> **OBJECTIVE**
List each line of the records that contains the word "Open". Case counts.
═══ SUPPLIED ENTRIES
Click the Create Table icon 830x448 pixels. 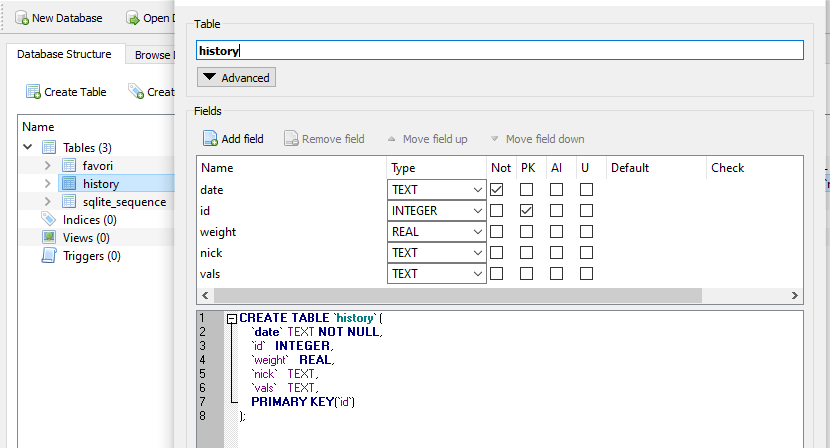tap(33, 92)
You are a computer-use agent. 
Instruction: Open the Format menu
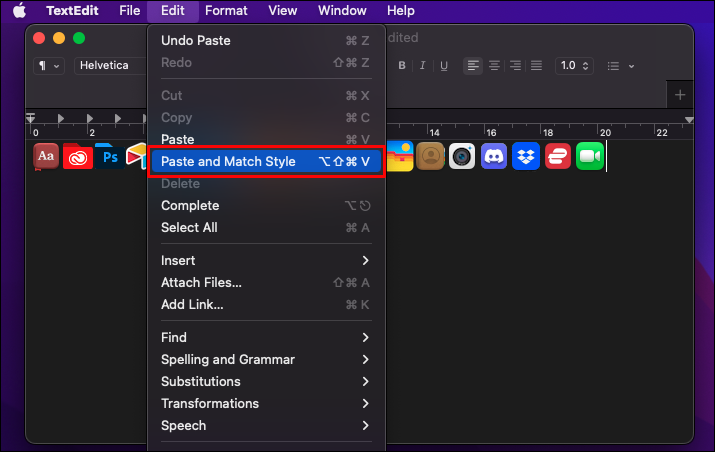[226, 11]
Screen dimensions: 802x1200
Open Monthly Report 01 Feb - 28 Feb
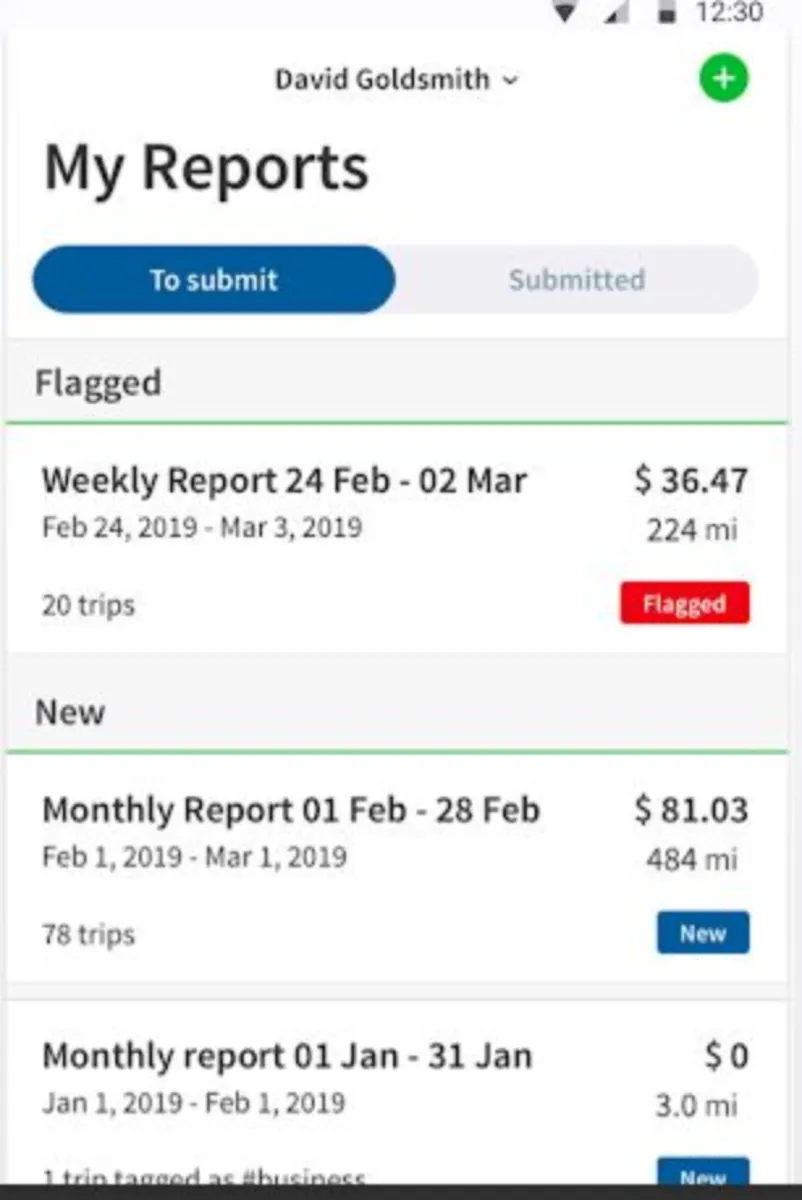290,810
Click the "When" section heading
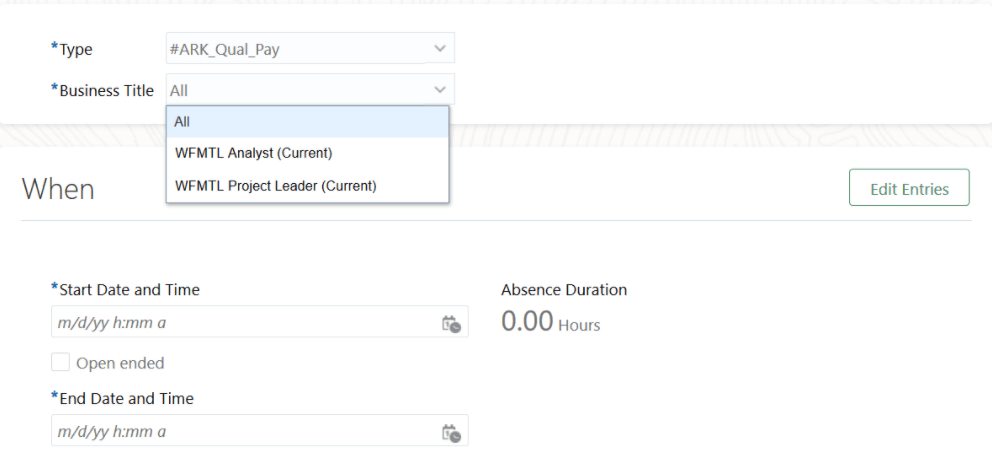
══════
> **OUTPUT**
Instruction: Open the Format menu
Open Monthly Report 01 Feb - 28 Feb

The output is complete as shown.